Down to the last line, restate the records below word for word, dropping every image.

[Material for the task]

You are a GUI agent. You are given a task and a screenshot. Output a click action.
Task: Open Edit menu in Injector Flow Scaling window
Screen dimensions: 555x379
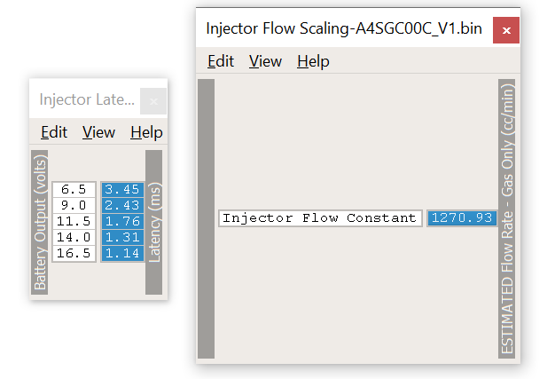click(x=221, y=61)
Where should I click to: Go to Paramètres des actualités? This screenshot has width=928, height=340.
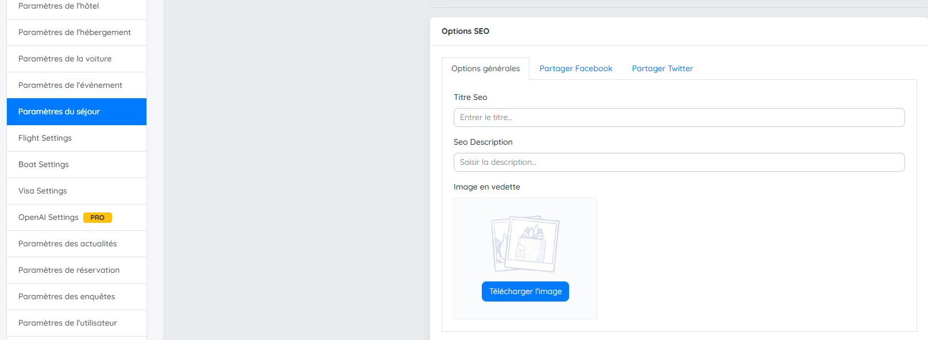tap(68, 244)
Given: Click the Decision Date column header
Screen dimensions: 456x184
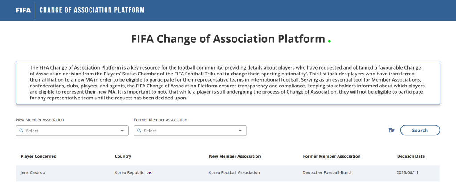Looking at the screenshot, I should (x=411, y=156).
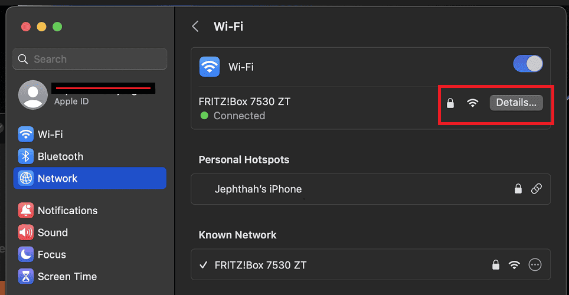This screenshot has height=295, width=569.
Task: Click the blue Wi-Fi icon in main panel
Action: [x=210, y=67]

[/Material for the task]

_Answer area:_
You are a GUI agent. You are given a task and a screenshot. Output a click action.
Task: Open Edit menu in Injector Flow Scaling window
Screen dimensions: 555x379
click(x=221, y=61)
Where should I click to: Go to Paramètres des actualités? This screenshot has width=928, height=340.
tap(68, 244)
Given: Click the Decision Date column header
Screen dimensions: 456x184
Looking at the screenshot, I should (x=411, y=156).
This screenshot has height=295, width=569.
Task: Click the blue Wi-Fi icon in main panel
Action: [x=210, y=67]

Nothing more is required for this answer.